Unmute the Patch Tokens: Rethinking Probing in Multi-Label Audio Classification
Lukas Rauch, René Heinrich, Houtan Ghaffari, Lukas Miklautz, Ilyass Moummad, Bernhard Sick, Christoph Scholz
TL;DR
This work identifies pooling as the key bottleneck in probing frozen audio SSL embeddings for multi-label tasks. It introduces binarized prototypical probes that perform per-class, multi-vector aggregation over the token map, significantly outperforming traditional linear and attentive probes across a large, diverse benchmark. The results show that probing with per-class prototypes provides a faithful, efficient assessment closer to fine-tuning performance, challenging the default reliance on costly fine-tuning in AudioSet. The approach offers substantial memory efficiency and robustness, with implications for evaluation practices in audio SSL and beyond.
Abstract
Although probing frozen models has become a standard evaluation paradigm, self-supervised learning in audio defaults to fine-tuning when pursuing state-of-the-art on AudioSet.

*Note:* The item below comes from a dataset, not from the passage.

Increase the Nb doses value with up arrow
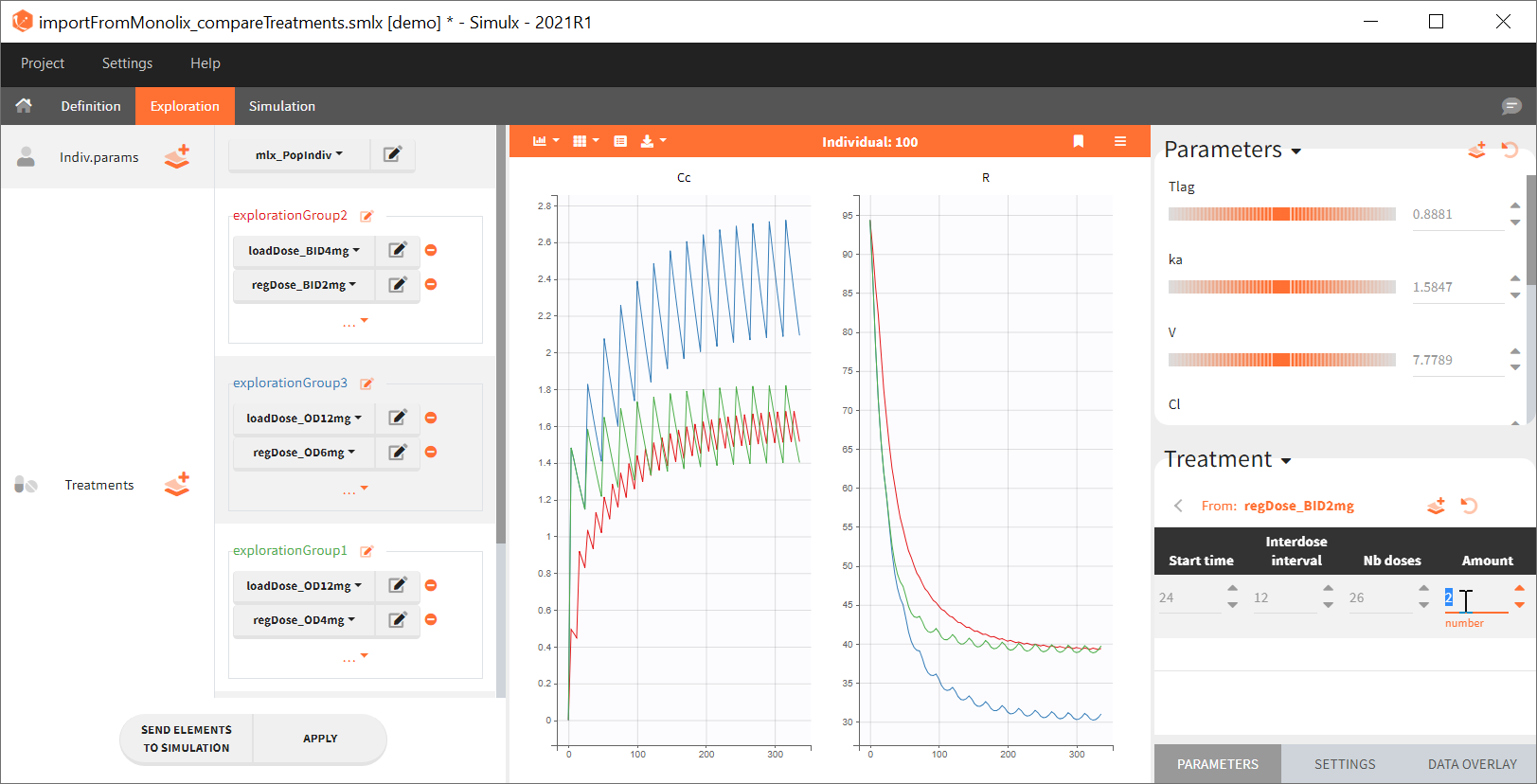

A key reason is that global pooling creates an information bottleneck causing linear probes to misrepresent the embedding quality: The $\texttt{cls}$-token discards crucial token information about dispersed, localized events in audio. This weakness is rooted in the mismatch between the pretraining objective (globally) and the downstream task (localized). Across a comprehensive benchmark of 13 datasets and 6 spectrogram-based encoders, we investigate the global pooling bottleneck. We introduce binarized prototypical probes: a lightweight and simple pooling method that learns prototypes to perform class-wise information aggregation. Despite its simplicity, our method notably outperforms linear and attentive probing. Our work establishes probing as a competitive and efficient paradigm for evaluating audio SSL models, challenging the reliance on costly fine-tuning.